Task objective
Among the records below, find each line bearing the word "Piacenza" and copy it.
---------- Working data
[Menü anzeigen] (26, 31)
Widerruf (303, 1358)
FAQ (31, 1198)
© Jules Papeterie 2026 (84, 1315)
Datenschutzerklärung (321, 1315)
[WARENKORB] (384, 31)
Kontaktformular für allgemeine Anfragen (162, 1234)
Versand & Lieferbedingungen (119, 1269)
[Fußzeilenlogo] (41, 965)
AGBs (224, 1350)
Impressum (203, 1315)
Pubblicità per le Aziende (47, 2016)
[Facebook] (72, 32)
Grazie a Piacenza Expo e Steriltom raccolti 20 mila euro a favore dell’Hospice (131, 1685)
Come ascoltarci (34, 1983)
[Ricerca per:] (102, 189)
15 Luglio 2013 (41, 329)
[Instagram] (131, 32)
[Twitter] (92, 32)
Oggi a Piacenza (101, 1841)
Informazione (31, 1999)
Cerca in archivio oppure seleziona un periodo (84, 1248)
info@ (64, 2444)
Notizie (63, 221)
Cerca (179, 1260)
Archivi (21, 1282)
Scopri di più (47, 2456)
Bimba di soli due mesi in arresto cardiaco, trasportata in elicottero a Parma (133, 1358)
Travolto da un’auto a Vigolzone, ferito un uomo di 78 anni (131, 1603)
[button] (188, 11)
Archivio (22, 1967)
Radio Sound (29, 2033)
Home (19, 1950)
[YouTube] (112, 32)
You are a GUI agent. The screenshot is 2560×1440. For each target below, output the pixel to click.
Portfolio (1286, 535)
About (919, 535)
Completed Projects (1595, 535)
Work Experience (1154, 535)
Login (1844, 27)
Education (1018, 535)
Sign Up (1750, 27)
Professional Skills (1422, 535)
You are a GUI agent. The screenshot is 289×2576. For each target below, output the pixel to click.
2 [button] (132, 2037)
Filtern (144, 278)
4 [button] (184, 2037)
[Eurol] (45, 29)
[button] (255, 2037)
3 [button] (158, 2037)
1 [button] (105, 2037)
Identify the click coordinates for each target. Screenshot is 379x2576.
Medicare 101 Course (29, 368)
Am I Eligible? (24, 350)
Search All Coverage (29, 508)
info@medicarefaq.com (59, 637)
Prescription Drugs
--------------------
Exercise answer
Grazie a Piacenza Expo e Steriltom raccolti 20 mila euro a favore dell’Hospice (131, 1685)
Oggi a Piacenza (101, 1841)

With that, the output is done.